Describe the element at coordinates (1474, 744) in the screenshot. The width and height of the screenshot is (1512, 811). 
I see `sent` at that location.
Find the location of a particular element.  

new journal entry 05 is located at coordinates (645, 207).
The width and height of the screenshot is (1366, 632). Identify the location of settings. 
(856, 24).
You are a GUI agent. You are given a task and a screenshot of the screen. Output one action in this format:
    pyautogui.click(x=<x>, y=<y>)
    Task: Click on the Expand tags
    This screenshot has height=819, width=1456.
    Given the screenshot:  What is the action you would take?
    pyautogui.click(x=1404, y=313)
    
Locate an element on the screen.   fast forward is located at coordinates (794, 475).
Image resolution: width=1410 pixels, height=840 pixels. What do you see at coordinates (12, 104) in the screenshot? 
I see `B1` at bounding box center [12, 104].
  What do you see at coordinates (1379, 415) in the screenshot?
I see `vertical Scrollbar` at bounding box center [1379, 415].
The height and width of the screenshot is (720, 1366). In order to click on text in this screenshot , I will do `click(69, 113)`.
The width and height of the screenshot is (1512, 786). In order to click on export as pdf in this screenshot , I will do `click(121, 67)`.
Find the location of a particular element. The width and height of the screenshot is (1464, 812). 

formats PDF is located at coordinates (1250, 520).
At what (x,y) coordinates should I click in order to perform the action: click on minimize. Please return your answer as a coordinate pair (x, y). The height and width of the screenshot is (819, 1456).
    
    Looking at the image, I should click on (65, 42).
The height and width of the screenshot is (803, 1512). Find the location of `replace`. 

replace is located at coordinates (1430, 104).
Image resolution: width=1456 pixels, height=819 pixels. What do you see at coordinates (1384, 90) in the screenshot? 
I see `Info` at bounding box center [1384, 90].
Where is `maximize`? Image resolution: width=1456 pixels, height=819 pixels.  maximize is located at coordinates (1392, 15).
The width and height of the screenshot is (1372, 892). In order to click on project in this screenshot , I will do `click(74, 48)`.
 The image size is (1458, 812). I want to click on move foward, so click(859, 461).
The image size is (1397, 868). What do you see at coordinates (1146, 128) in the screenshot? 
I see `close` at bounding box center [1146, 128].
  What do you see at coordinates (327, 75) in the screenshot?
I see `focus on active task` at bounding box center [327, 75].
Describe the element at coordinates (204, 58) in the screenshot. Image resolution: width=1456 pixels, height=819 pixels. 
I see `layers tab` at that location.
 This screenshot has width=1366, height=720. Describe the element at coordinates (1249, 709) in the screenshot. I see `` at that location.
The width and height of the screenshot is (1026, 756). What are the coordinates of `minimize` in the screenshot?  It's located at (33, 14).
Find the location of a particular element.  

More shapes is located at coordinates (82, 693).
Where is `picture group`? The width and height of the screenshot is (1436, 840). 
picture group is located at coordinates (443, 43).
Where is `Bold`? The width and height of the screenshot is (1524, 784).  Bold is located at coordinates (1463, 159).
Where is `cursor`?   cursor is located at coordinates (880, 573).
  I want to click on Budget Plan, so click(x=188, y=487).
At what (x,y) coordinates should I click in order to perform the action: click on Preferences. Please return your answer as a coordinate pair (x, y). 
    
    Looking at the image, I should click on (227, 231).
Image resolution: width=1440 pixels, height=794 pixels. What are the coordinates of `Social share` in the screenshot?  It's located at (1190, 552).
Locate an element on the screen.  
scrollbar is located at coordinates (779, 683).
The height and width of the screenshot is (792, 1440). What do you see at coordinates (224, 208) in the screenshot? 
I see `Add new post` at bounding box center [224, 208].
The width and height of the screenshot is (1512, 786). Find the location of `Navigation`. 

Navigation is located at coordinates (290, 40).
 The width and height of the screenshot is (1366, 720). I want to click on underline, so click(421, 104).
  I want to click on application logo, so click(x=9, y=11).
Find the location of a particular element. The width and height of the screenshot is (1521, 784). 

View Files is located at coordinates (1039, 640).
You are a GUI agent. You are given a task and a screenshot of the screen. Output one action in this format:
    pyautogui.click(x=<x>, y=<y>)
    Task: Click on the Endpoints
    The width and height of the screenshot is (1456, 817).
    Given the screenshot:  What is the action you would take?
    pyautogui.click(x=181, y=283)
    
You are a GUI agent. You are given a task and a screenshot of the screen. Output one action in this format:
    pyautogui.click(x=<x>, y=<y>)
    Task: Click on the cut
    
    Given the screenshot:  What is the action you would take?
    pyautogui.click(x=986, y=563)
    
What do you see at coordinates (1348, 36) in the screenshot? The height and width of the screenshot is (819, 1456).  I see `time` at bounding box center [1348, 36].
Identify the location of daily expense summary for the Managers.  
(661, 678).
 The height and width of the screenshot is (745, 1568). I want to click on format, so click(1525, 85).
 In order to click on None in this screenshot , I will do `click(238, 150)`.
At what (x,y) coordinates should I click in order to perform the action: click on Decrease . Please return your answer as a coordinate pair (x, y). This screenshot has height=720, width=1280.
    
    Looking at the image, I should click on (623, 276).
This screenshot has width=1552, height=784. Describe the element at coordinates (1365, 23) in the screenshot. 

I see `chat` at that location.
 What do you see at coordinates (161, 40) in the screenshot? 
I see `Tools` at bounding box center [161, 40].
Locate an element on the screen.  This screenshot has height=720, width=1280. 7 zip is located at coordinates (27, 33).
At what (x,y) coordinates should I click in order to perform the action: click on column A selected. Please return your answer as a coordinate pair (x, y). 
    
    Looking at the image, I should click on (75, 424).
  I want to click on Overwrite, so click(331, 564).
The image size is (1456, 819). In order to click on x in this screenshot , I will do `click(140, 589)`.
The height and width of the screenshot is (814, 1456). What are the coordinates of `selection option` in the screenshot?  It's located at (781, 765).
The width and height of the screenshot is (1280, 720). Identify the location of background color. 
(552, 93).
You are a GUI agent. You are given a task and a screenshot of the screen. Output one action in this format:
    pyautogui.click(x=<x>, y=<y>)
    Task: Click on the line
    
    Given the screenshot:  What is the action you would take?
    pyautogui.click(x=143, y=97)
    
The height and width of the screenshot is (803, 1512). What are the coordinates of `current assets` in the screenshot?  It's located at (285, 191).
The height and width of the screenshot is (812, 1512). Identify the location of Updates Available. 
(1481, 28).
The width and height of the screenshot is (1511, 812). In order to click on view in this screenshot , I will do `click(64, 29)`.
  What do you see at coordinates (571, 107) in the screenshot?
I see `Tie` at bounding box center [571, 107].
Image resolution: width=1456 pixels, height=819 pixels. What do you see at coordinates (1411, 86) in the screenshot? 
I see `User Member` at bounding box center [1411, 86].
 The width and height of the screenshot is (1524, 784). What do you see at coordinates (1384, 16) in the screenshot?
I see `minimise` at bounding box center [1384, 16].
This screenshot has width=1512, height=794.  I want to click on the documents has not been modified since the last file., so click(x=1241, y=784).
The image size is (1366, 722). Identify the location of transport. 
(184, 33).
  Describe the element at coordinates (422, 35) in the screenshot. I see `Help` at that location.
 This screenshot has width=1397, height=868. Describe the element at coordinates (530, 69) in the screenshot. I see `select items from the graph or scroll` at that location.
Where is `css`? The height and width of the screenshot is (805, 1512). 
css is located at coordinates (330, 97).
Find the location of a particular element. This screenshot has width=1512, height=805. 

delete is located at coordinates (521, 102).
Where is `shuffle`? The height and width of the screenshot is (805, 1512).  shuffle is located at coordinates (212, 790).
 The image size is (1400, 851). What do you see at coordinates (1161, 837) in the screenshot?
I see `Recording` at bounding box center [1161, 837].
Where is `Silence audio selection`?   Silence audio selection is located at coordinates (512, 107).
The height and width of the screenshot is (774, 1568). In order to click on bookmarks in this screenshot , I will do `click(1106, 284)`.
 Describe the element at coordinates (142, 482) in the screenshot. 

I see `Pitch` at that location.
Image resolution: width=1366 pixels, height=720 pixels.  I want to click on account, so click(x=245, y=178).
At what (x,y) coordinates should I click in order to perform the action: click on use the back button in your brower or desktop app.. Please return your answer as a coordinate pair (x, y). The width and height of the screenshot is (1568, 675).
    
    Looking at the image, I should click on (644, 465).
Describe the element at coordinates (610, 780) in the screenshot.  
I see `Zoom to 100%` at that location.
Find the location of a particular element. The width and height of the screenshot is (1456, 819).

● ● ●

- [Instructions for the task] Gather every line above that contains the word "Navigation".

- [Exercise solution]
The width and height of the screenshot is (1512, 786). Find the location of `Navigation`. 
Navigation is located at coordinates (290, 40).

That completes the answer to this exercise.